Bir seferde Resul-i Ekrem aleyhissalâtü vesselâmın yanına bir bedevî geldi. Ferman etti:
اَيْنَ تُرِيدُ "Nereye gidiyorsun?" Bedevî dedi: "Ehlime." Ferman etti:
هَلْ لَكَ اِلٰى خَيْرٍ مِنْ ذٰلِكَ "Ondan daha iyi bir hayır istemiyor musun?" Bedevî dedi: "Nedir?" Ferman etti:
اَنْ تَشْهَدَ اَنْ لاَ اِلٰهَ اِلاَّ اللهُ وَحْدَهُ لاٰ شَرِيكَ لَهُ وَاَنَّ مُحَمَّدًا عَبْدُهُ وَرَسُولُه * ُ [1]
Bedevî dedi: "Bu şehadete şahit nedir?" Ferman etti:
هٰذِهِ الشَّجَرَةُ السَّمُرَةُ "Vadi kenarındaki ağaç şahit olacak."
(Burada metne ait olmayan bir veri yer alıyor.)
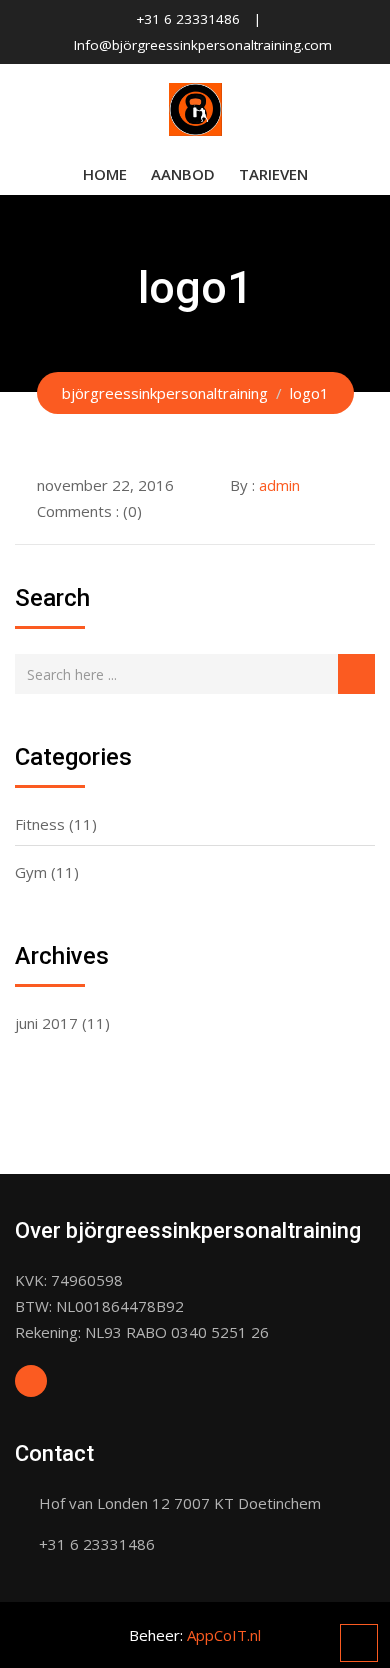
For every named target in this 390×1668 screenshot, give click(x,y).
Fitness (40, 824)
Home (105, 174)
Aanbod (183, 174)
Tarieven (273, 174)
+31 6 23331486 (188, 19)
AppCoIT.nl (224, 1635)
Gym (31, 872)
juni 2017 (46, 1023)
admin (279, 485)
İbni Ömer der ki: O ağaç yerinden sallanarak çıktı, yeri şak etti, geldi, tâ Resul-i Ekrem aleyhissalâtü vesselâmın yanına. Üç defa Resul-i Ekrem aleyhissalâtü vesselâm o ağacı istişhad etti, ağaç da sıdkına şehadet etti. Emretti, yine yerine gidip yerleşti.[2]
Hazret-i Büreyde İbni Sahibi'l-Eslemî tarikinde, nakl-i sahihle, Büreyde dedi ki: Biz Resul-i Ekrem aleyhissalâtü vesselâmın yanında iken, bir seferde bir a'râbî geldi. Bir âyet, yani bir mu'cize istedi. Resul-i Ekrem aleyhissalâtü vesselâm ferman etti:
قُلْ لِتِلْكَ الشَّجَرَةِ رَسُولُ اللهِ يَدْعُوكِ * [3]
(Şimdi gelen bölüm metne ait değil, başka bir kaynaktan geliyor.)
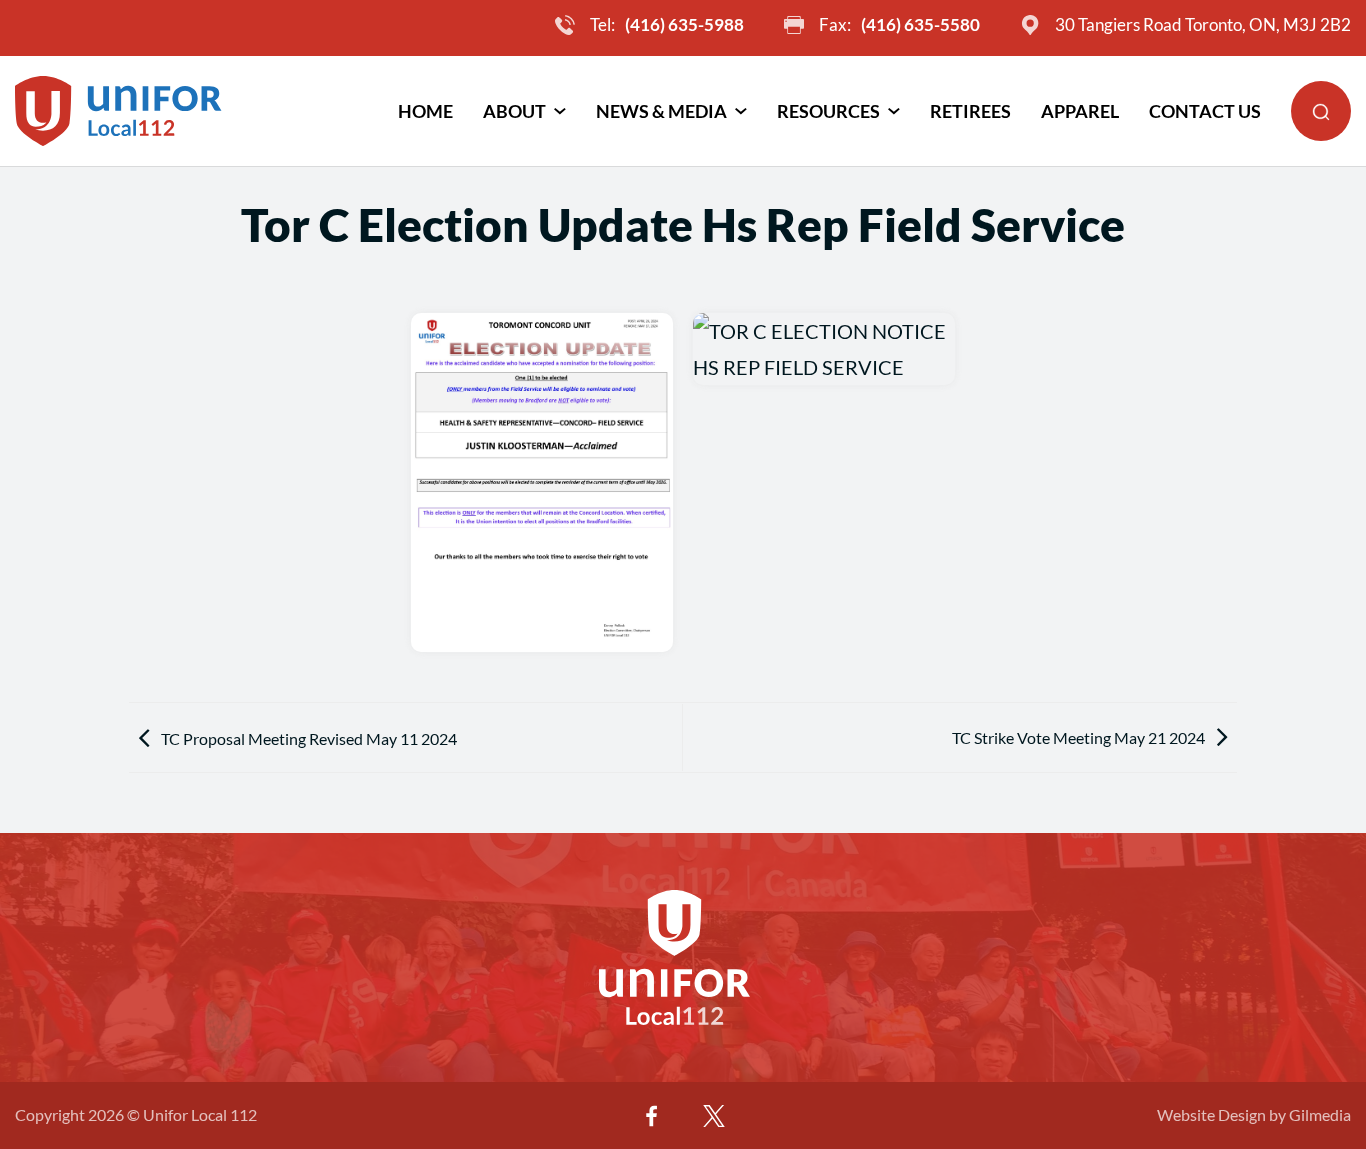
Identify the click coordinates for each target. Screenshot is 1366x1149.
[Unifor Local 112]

Bir ağaca işaret etti. Ağaç, sağa ve sola meylederek köklerini yerden çıkarıp huzur-u Nebevîye geldi, اَلسَّلاَمُ عَلَيْكَ يَارَسُولَ اللهِ [4] dedi. Sonra a'râbî dedi: "Yine yerine gitsin." Emretti, yerine gitti. A'râbî dedi: "İzin ver, sana secde edeyim." Dedi: "İzin yok kimseye." Dedi: "Öyle ise senin elini, ayağını öpeceğim." İzin verdi.[5]